[START OF Data in this exercise]

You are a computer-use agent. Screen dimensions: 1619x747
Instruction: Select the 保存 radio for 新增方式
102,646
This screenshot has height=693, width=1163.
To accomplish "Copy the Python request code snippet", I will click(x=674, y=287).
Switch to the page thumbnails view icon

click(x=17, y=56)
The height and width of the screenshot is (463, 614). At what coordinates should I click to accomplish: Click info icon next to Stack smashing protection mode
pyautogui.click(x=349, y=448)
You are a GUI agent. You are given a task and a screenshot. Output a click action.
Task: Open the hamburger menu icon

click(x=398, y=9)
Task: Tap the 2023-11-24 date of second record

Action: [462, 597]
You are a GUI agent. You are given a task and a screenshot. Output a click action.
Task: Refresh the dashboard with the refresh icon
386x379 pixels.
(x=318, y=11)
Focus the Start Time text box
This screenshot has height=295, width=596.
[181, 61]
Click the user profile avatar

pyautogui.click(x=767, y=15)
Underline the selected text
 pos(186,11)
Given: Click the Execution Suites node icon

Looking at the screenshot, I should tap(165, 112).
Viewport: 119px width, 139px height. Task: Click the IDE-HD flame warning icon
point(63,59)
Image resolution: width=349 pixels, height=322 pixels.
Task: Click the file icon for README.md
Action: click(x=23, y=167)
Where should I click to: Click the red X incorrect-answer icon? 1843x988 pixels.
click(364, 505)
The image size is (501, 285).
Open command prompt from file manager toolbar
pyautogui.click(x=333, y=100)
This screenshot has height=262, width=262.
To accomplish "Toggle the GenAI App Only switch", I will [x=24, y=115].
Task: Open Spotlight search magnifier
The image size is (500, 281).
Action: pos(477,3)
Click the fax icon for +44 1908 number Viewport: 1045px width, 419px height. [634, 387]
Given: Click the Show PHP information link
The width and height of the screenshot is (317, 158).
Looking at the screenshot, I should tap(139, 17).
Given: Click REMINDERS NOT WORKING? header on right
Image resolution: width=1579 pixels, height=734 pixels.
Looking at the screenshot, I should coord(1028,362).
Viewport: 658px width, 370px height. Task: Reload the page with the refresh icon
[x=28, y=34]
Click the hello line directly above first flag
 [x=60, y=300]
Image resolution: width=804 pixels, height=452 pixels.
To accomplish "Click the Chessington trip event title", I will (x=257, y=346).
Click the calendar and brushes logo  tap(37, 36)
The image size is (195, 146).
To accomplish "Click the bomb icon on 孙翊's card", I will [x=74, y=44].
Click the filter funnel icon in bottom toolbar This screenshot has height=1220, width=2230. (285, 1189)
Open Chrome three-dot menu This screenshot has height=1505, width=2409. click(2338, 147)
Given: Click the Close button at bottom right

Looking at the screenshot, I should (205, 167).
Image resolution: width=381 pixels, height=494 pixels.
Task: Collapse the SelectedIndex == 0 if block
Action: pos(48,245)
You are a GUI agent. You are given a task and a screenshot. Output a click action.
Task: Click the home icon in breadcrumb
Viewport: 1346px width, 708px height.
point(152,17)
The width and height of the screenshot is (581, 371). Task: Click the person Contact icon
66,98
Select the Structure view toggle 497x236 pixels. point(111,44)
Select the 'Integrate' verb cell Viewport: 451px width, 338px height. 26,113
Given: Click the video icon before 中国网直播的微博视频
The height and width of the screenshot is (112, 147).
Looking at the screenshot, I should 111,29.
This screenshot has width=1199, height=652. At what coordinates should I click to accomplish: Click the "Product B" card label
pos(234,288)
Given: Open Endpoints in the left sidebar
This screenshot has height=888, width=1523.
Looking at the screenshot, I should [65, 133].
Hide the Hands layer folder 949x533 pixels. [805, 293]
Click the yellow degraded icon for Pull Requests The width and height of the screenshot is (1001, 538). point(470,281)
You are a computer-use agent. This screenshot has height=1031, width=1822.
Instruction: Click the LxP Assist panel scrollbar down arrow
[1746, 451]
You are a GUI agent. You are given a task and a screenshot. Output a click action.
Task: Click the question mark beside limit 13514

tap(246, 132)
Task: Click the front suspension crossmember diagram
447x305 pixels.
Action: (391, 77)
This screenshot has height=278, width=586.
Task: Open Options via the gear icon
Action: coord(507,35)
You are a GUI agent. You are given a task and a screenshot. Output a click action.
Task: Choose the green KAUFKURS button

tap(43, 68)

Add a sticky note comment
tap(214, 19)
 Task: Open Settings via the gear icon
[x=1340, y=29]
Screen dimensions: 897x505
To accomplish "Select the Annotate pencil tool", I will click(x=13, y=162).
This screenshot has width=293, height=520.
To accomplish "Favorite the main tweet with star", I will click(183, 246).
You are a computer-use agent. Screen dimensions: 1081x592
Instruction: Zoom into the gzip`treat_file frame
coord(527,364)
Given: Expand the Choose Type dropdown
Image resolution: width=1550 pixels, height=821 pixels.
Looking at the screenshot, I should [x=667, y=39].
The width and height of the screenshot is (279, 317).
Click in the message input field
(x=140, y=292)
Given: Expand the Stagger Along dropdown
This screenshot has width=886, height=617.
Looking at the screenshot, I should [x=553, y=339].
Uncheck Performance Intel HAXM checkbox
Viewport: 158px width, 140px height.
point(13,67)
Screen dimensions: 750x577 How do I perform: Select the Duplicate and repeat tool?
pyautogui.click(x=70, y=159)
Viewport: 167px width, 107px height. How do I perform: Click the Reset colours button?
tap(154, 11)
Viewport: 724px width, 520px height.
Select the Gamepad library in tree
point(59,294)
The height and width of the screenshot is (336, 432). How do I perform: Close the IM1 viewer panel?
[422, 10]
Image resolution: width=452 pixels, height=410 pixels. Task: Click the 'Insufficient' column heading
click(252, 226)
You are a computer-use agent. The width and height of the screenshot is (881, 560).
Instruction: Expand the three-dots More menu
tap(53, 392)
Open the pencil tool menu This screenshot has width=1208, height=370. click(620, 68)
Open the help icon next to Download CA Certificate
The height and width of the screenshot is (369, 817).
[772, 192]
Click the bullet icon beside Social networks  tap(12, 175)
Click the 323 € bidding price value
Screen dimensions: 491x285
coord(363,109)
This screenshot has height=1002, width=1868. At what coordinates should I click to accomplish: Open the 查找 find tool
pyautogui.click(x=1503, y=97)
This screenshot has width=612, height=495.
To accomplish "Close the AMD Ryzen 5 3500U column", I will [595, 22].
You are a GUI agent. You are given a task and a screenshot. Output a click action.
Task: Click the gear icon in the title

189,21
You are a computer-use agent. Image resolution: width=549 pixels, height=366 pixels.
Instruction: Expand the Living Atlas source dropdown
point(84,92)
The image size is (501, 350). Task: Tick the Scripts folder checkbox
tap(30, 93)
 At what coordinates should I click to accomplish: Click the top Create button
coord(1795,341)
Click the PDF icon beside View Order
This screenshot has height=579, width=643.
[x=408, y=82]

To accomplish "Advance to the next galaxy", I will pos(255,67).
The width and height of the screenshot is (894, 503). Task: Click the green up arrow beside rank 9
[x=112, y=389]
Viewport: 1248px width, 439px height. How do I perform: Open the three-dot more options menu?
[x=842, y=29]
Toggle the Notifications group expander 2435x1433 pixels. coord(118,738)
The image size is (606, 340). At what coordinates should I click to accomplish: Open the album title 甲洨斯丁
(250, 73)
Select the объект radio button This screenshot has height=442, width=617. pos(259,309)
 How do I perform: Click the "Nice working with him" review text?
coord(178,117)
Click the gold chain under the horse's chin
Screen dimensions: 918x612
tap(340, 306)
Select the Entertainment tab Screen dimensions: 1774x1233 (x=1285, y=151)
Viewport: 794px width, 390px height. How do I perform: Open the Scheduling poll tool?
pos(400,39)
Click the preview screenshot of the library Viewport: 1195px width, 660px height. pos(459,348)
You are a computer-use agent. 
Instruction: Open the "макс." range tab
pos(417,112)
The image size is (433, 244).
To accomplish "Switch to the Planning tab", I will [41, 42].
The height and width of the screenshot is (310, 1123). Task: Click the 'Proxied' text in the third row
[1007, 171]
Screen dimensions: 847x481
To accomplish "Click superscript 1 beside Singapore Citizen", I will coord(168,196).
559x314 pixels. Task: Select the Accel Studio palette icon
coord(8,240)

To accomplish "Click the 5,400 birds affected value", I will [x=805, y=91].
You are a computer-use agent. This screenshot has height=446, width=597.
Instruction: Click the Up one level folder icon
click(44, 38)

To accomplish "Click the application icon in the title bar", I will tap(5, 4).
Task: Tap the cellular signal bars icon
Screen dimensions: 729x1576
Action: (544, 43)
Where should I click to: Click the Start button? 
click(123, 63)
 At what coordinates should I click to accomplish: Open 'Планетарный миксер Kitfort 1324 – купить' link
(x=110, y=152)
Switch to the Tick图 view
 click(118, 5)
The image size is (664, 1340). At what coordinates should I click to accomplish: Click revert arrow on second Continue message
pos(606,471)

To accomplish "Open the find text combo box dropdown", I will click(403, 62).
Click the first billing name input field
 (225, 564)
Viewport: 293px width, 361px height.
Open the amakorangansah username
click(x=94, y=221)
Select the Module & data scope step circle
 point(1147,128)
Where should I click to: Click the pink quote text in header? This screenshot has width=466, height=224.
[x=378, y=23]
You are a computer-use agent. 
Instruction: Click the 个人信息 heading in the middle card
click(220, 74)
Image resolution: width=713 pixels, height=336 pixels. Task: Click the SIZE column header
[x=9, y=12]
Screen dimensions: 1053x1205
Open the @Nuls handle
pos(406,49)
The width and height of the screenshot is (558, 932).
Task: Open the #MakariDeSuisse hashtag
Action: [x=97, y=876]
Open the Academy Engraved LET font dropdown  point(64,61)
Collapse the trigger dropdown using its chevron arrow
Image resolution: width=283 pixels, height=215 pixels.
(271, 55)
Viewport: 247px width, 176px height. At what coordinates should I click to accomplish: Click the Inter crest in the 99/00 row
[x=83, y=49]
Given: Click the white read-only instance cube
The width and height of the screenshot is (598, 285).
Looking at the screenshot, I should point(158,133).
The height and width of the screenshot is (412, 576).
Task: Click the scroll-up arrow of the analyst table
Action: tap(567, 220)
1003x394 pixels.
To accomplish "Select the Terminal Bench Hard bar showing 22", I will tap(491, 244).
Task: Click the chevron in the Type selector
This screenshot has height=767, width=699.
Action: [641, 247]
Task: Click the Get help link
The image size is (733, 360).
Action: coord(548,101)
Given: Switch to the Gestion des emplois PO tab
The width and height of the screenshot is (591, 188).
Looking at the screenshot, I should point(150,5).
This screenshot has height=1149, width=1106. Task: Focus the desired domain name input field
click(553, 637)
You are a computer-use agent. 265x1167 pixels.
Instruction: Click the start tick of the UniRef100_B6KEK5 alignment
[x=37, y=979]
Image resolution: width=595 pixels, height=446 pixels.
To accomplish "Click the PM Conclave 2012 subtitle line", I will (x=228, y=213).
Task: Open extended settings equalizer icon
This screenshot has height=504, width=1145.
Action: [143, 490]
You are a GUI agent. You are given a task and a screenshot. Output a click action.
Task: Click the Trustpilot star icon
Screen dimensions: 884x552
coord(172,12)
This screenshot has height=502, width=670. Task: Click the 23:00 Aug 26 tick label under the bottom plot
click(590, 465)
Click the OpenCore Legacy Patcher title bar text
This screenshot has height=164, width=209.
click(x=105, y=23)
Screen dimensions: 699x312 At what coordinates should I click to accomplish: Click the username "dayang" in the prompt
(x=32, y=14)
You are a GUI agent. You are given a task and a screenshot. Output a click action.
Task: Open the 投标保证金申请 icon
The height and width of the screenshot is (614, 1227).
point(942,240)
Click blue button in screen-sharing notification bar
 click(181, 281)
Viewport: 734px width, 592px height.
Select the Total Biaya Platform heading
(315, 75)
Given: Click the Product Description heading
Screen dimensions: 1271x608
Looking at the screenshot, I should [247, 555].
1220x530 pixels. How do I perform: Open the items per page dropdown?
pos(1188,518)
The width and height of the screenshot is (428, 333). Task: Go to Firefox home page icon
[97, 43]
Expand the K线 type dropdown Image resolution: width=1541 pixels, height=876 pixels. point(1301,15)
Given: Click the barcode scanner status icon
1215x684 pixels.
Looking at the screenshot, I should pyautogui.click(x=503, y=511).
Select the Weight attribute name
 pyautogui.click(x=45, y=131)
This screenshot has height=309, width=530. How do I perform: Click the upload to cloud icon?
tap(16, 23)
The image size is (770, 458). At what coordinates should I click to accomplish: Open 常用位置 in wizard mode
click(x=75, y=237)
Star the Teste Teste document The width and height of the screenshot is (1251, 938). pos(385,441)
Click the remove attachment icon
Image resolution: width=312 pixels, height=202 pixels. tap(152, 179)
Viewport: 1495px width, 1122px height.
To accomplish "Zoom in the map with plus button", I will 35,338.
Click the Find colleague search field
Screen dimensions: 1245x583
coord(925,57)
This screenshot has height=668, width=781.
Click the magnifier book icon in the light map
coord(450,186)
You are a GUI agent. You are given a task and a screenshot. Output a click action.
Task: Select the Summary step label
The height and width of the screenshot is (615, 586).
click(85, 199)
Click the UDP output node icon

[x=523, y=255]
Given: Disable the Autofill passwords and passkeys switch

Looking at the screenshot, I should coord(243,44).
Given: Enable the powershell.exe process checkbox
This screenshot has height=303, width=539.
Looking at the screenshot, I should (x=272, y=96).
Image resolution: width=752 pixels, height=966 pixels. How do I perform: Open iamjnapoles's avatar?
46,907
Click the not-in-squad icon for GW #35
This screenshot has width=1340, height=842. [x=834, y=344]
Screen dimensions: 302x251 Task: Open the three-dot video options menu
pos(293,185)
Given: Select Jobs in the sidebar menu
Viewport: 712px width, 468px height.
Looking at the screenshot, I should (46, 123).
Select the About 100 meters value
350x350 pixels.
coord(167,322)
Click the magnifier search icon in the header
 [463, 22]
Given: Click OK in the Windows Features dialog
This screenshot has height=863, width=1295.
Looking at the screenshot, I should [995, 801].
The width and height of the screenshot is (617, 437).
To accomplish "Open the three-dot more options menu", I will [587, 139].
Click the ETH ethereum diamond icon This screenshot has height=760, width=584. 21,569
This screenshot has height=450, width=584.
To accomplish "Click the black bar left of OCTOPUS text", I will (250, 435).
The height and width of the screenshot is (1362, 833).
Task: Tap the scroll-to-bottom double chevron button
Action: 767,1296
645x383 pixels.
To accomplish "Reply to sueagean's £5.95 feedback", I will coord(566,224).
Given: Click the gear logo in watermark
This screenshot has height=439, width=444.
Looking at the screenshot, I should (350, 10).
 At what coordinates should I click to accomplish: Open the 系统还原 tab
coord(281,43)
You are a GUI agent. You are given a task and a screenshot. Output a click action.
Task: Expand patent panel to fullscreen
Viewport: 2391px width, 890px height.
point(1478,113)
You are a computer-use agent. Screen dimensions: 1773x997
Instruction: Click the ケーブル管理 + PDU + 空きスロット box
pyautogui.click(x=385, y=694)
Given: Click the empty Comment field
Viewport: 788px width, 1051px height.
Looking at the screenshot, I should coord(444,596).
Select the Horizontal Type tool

[END OF Data in this exercise]

**Work instructions:**
Please express the data from its start through the line containing "click(x=17, y=56)" as a two-column CSV with the headers instruction and answer, giving one row for each instruction. Put each instruction's text and its answer in their own quoted fields, and turn any line breaks inside them into spaces.

**Result of this task:**
instruction,answer
"You are a computer-use agent. Screen dimensions: 1619x747 Instruction: Select the 保存 radio for 新增方式","102,646"
"This screenshot has height=693, width=1163. To accomplish ""Copy the Python request code snippet"",","I will click(x=674, y=287)."
"Switch to the page thumbnails view icon","click(x=17, y=56)"